At this stage, the lack of domesticated animals at suggests that subsistence patterns remained unchanged. Mortuary practices were still characterised by typical Mesolithic extended supine burials during this period. However, the Early Neolithic site of Ajmana, in the downstream area of the gorges, was contemporary with these indigenous forager communities. By 6000 BC, further changes were evident in the region with the first appearance of crouched/flexed burials characteristic of the Neolithic period. The trapezoidal buildings of Lepenski Vir were replaced by more typical Neolithic constructions, and there was an increase in the number of settlements across the region as a whole (Borić & Price, 2013).

In total, over 500 graves have been excavated from the Mesolithic and Early Neolithic periods in the Danubian Iron Gates, and stable isotope analysis of the remains has provided considerable insight into the transition to agriculture in the region. Dietary data inferred from carbon and nitrogen isotope analysis of bone collagen suggests that after around 6200 BC, there was a shift from the Mesolithic reliance on the locally-abundant fish to a cereal-based diet. Strontium isotope data from dental enamel indicate that at the same time, burials of non-local first-generation migrants increased significantly. These burials are predominantly of the crouched/flexed type. Notably, 87Sr/86Sr ratios of these migrants fall both above and below local values, suggesting that they originated from at least two geologically-distinct regions. The dating of remains suggests that they might have arrived in several waves (Borić & Price, 2013).

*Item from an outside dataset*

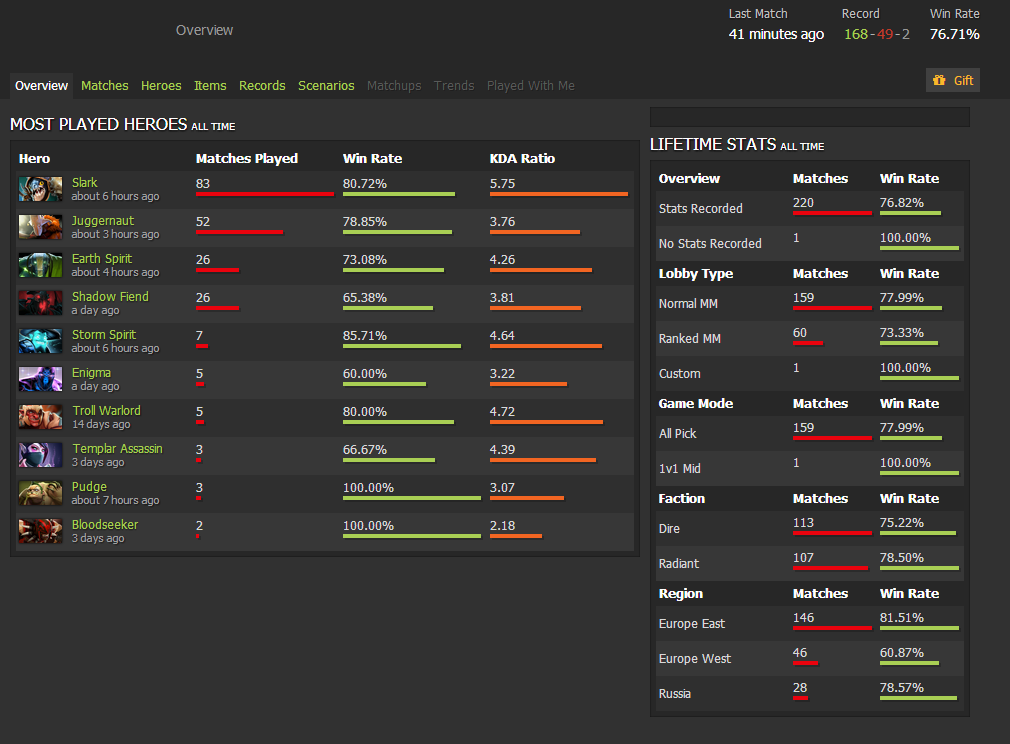Select the Overview tab
The height and width of the screenshot is (744, 1010).
point(42,86)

Paradoxically, it appears that during the earliest stages of the Neolithic in southeastern Europe, Neolithic farmers were more mobile than the indigenous foragers, who remained tied to their Danubian fishing niche. The data from Lepenski Vir shows that during the transitional period, more nonlocal women than men were buried at the site. The suggestion is that women came to the site from Neolithic communities as part of an ongoing social exchange. At the same time, the numbers of Neolithic-type artefacts at the site testify to an increasing Neolithic presence in the region, and the Mesolithic way of life came under growing pressure. The period of co-existence lasted for two centuries between 6200 and 6000 BC, but in the centuries thereafter the foragers were completely absorbed into the farming communities and their way of life finally vanished (Borić & Price, 2013).

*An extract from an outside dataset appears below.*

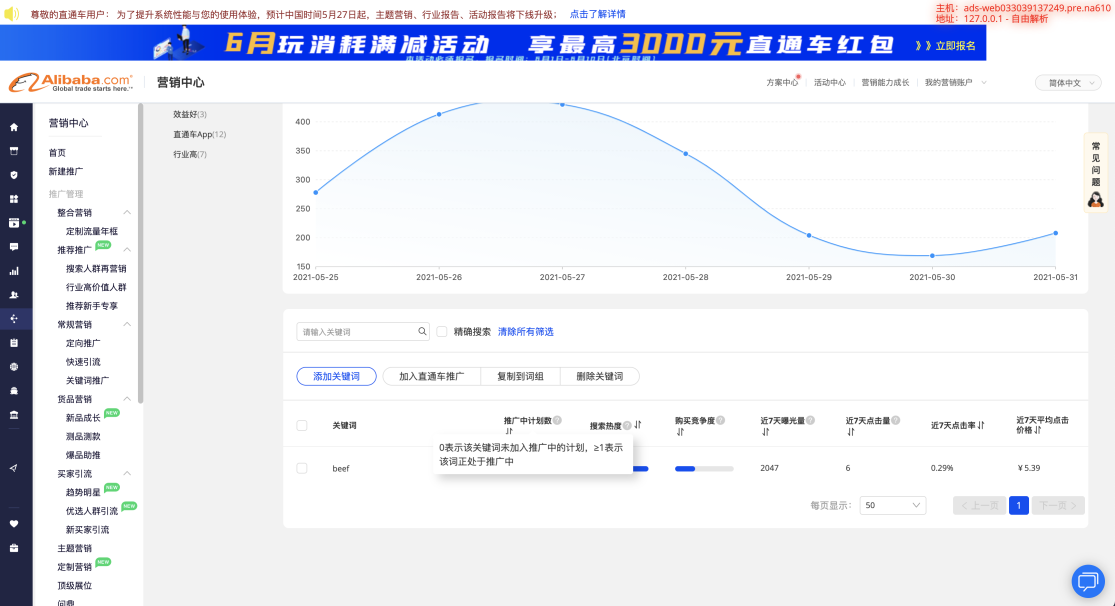Click the 购买竞争度 progress bar for beef
Viewport: 1115px width, 606px height.
[704, 468]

1. Borić, D., The Lepenski Vir conundrum: reinterpretation of the Mesolithic and Neolithic sequences in the Danube Gorges. Antiquity76 (294), 1026–1039 (2002).

2. Borić, D. & Price, D., Strontium isotopes document greater human mobility at the start of the Balkan Neolithic. PNAS 110 (9), 3298–3303 (2013).

3. Mithen, S., in Prehistoric Europe, edited by Cunliffe, B. (Oxford University Press, Oxford, 1994), pp. 79-135.

4. Radovanovic, I., Houses and burials at Lepenski Vir. European Journal of Archaeology 3 (3), 330-349 (2000).

5. Borić, D., Body Metamorphosis and Animality: Volatile Bodies and Boulder Artworks from Lepenski Vir. Cambridge Archaeological Journal 15 (1), 35–69 (2005).